Art and political engagement

Having engaged in theatre for many years, I have always found it ‘natural’ to link art and politics, especially art and political engagement. For this reason, my research has focused on these subjects and their intersections. My PhD thesis investigated the way artists in Moldova and Transnistria express their political engagement through their art. Through a focus on different types of artistic forms (theatre, music, performance, film), I demonstrated that art and its distinct mode of knowledge production can be an important vehicle for citizens to actively participate in current political debates. In this same research, I have also questioned the term “political engagement” and have exhorted researchers and practitioners to look at alternative ways of engagement, according to the contexts in which they take place. Contextualising the definition of political engagement means to broaden it without excluding the perspective of those who contribute in visualising and implementing social change. Applied to different contexts, the concept can assume a variety of meanings and can even sometimes be rejected by those who refuse to be associated with it. For example, in countries such as Moldova, some artists might feel uncomfortable with being defined as politically engaged. The reasons for this uneasiness can be found in the country’s past history, during which being politically engaged often translated into some kind of affiliation with the state-apparatus. Furthermore, some artists may avoid the label “politically engaged” to defend their work’s aesthetic value, as they believe that most political artworks do not evoke aesthetic pleasure in audiences.

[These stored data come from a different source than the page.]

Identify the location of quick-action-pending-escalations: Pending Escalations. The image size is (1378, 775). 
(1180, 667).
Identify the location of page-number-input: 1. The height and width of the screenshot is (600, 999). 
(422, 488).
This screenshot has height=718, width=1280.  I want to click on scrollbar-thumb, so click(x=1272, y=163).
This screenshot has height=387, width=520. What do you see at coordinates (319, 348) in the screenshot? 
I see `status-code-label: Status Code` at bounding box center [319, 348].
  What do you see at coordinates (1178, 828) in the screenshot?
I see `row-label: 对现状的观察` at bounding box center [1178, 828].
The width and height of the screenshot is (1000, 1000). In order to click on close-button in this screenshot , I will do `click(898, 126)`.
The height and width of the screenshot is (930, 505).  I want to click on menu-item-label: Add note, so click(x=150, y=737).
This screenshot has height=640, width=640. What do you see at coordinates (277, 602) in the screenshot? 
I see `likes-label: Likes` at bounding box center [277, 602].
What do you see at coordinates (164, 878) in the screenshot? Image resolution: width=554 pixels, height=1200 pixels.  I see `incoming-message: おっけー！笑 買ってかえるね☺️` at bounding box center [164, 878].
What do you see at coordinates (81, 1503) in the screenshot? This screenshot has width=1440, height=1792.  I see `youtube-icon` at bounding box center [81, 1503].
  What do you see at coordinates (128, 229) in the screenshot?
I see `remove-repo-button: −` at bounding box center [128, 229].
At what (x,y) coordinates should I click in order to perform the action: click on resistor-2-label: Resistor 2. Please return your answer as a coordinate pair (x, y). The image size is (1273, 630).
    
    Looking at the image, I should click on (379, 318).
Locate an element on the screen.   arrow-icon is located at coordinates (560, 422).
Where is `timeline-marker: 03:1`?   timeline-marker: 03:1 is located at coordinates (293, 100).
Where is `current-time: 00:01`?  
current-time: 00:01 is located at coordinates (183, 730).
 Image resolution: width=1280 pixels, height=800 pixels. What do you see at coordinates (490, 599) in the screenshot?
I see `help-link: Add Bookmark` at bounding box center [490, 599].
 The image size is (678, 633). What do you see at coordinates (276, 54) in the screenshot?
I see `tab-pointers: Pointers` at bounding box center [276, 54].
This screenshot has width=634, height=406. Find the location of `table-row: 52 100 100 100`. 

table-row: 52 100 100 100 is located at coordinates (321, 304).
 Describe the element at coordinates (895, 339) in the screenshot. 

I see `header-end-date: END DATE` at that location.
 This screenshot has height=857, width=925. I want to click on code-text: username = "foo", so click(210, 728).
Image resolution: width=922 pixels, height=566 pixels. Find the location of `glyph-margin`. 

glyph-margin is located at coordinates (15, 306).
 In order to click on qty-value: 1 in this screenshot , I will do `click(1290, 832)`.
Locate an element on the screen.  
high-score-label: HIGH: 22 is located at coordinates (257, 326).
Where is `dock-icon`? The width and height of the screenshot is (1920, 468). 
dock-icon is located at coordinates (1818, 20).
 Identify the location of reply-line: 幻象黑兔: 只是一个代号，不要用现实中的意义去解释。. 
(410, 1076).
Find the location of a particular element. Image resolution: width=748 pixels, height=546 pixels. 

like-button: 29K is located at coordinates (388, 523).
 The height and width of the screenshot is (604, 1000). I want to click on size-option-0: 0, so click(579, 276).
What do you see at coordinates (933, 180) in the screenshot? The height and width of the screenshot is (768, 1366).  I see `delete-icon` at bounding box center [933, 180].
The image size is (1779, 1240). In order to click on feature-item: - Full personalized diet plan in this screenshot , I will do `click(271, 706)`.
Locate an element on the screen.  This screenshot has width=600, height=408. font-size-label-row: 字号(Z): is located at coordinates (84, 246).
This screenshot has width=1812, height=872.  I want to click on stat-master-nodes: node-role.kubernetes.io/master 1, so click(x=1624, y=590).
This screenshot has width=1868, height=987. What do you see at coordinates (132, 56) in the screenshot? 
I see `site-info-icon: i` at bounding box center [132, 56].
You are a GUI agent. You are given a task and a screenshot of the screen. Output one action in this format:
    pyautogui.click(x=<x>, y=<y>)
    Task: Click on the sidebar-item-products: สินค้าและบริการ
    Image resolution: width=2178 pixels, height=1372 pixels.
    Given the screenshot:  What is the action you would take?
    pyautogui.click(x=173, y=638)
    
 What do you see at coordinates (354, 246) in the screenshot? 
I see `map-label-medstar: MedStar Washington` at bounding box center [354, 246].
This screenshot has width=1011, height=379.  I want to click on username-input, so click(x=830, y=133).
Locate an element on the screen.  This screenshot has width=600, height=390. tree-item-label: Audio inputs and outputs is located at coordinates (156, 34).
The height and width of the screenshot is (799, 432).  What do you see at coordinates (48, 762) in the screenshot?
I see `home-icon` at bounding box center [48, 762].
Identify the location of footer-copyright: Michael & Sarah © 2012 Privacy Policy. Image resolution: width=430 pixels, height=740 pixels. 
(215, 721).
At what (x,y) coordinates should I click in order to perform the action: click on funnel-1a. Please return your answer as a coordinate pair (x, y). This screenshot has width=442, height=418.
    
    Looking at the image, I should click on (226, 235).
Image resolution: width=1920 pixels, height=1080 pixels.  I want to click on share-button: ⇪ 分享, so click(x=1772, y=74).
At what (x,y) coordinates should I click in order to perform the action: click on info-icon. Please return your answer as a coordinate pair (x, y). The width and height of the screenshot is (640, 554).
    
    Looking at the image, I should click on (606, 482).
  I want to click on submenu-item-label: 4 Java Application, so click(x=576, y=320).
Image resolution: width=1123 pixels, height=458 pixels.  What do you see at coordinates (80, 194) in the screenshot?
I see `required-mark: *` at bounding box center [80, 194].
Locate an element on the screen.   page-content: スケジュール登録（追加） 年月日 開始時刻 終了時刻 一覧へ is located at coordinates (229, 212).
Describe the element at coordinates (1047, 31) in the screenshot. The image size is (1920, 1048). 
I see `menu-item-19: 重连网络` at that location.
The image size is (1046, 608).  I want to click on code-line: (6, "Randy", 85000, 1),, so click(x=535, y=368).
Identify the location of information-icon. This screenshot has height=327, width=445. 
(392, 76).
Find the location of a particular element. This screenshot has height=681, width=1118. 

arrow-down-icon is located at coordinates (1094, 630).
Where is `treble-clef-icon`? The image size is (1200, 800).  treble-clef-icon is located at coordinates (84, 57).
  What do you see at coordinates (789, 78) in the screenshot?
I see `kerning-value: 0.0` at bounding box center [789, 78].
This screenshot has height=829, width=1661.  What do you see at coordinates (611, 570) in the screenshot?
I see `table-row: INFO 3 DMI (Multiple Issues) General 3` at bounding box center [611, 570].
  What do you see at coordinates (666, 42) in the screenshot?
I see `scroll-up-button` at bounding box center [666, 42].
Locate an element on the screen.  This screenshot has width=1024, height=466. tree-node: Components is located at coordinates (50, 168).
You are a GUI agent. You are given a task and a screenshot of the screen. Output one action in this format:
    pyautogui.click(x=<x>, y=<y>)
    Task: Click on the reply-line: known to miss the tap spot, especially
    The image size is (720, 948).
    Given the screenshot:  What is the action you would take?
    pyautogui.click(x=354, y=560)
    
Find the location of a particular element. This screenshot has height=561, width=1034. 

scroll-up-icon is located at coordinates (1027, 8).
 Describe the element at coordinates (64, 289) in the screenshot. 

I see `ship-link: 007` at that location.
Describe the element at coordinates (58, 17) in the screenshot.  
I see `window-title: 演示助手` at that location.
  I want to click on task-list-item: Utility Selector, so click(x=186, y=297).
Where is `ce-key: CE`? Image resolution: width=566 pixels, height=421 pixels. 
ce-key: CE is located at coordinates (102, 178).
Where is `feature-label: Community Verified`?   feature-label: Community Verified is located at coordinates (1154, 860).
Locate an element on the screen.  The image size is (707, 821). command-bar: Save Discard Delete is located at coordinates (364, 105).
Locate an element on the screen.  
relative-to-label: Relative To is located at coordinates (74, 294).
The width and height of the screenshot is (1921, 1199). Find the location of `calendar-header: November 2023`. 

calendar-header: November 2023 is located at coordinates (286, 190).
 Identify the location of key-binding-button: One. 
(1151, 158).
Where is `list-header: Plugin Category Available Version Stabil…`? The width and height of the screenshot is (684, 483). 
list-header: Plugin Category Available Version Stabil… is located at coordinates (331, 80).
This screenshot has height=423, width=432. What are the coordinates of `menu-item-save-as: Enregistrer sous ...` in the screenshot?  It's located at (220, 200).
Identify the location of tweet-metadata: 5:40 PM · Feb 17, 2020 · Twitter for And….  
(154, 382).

Another important issue discussed during the roundtable concerned the need to take into account the fact that not all art is suited to serve as a political tool. Some art forms can be considered more ‘accessible’ in terms of political engagement. Music, for example, is easier to circulate and the messages it carries can be spread around faster and more efficiently. With other art forms, such as theatre, on the other hand, it could be challenging to reach audiences. In Moldova, for example, most theatres are located in the capital Chisinau, thus those living in remote areas have less access to them. Hence the necessity to contextualise and recognise local artistic practices as those that matter most in political engagement.


Art and peacebuilding

The discussion we had during the roundtable underlined the importance of considering peace and conflict as entangled elements which work in complex ways. Because of this complexity, it is important to embrace the ‘messiness’ and incompleteness derived through their interaction. The question we tried to answer was “what kind of opportunities emerge when we let creativity work?”. In my work, I have explored how art can offer alternative visions of peace in post-conflict societies. These societies are often portrayed by certain media as stuck into intractable conflicts, where limited opportunities for dialogue or peace can emerge. This seems to be a reductive perspective which does not take into account the variety of voices participating in the construction of everyday peace. Artists are part of these voices. Through their contribution of aesthetic knowledge, they can demonstrate the intricacy of peace and conflict narratives. It is the case for example of photographers working in post-conflict zones, immortalising life in the aftermath of a conflict. In doing so, they challenge epistemic violence and open ways to new thinking, overcoming conflict’s binary divisions and facilitating peace processes. Looking at these ‘unconventional’ ways to approach peacebuilding can help us to better understand the influence that art can have in the aftermath of violence and to recognise the role that artists play in healing divided communities.